» Problem description
Please return everything from "Of course, it" down to "a complex world." in the article on Seattle's math curriculum below, copied word for word.

» Reading passage
________________
Woke Math Aims to Teach Seattle Kids That ‘Western’ Math Is Racist
Jarrett Stepman /
The culture war is coming for you, whether you like it or not.
It’s no secret that American history is under attack. The ethos of leftist historian Howard Zinn has made inroads into classrooms across the country, as I explain in my book “The War on History: The Conspiracy to Rewrite America’s Past.”
But, lest you think you can escape the social justice dogmatism infecting the liberal arts, a story out of Seattle shows how social justice warriors will leave no stone unturned in their effort to fundamentally transform America.
Seattle Public Schools recently proposed adding ethnic studies into K-12 math curriculum.
That’s right—we’ve gone straight past “new math” and right to “woke math.”
The framework for this new curriculum exposes just how absurd woke math will be.
Among other things, it states that “Western” mathematics as “the only legitimate expression of mathematical identity and intelligence,” whatever that means, has been used to “disenfranchise people and communities of color.”
Robby Soave at Reason pointed out how empty and hollow the guidelines are:
It’s chock full of social justice jargon that sounds smart but is actually vapid. What does it mean to decode mathematical ‘beauty’ or ‘identify how the development of mathematics has been erased from learning in school?’ (Has it been erased? That seems like a problem for history class.)
The guidance says it will ‘re-humanize mathematics through experiential learning’ and facilitate learning ‘independently and interdependently.’ That’s a fancy way of saying almost nothing at all.
Of course, while this sort of curriculum will leave students with little actual knowledge or understanding of how to do math, it certainly serves a purpose: to radicalize young people with tales of oppression and groom them to be future social justice warriors themselves.
Among the many other lessons that the guidelines suggest are to “explain how math dictates economic oppression,” “identify economic movements that have led to liberation,” and ask the question, “How can we change mathematics from individualistic to collectivist thinking?”
Notice a pattern?
The message is that empowerment comes not from cultivating useful knowledge and abilities, but through social protest and community organizing.
Woke math is simply the latest and perhaps silliest expression of a larger agenda to turn young Americans against their country and fellow citizens, to fill them with grievance, and convince them that their key to a perfect future is through socialism.
Of course, it may be a challenge to build a green socialist utopia of high-speed rail without basic math or engineering skills, but those are mere details.
Regardless of the problems with woke math, the situation in Seattle shows why policies like school choice are so important. Parents need tools to pressure their local public schools if they are failing, or worse, trying to indoctrinate their children with ideas they oppose.
Undeniably, many of America’s institutions, starting with higher education but now trickling down through K-12, are being used to un-assimilate Americans, to boil down every issue in life to cleavages in ethnic identity rather than differences of opinion in a complex world.
It’s a sign of our times that even math is getting swept up in the larger cultural moment, but it’s also a warning: There is no escape, even behind the hard realities of numbers and science.
________________
» Given material
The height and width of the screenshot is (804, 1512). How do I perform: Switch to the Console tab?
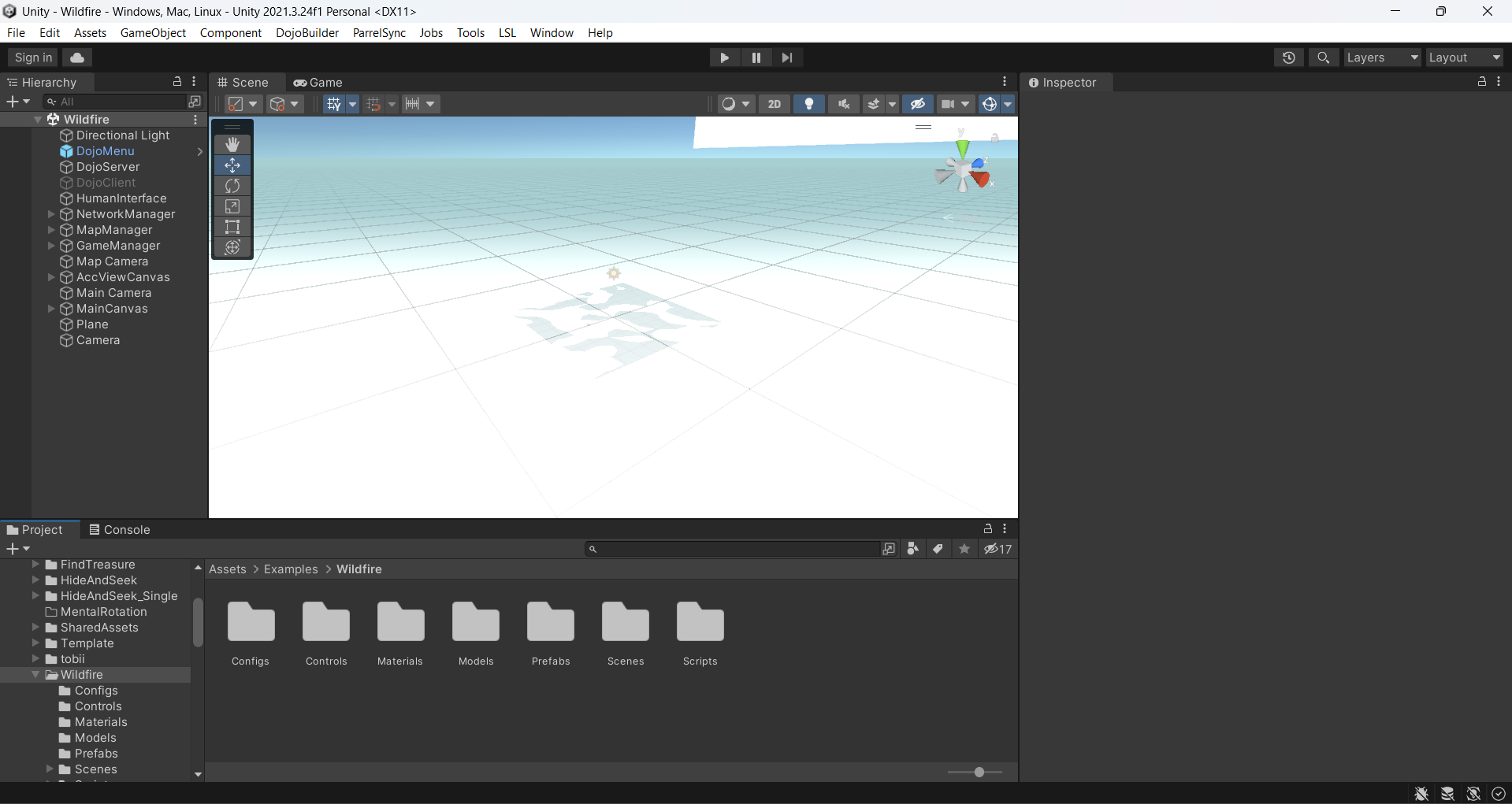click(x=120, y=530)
________________
» Task solution
Of course, it may be a challenge to build a green socialist utopia of high-speed rail without basic math or engineering skills, but those are mere details.
Regardless of the problems with woke math, the situation in Seattle shows why policies like school choice are so important. Parents need tools to pressure their local public schools if they are failing, or worse, trying to indoctrinate their children with ideas they oppose.
Undeniably, many of America’s institutions, starting with higher education but now trickling down through K-12, are being used to un-assimilate Americans, to boil down every issue in life to cleavages in ethnic identity rather than differences of opinion in a complex world.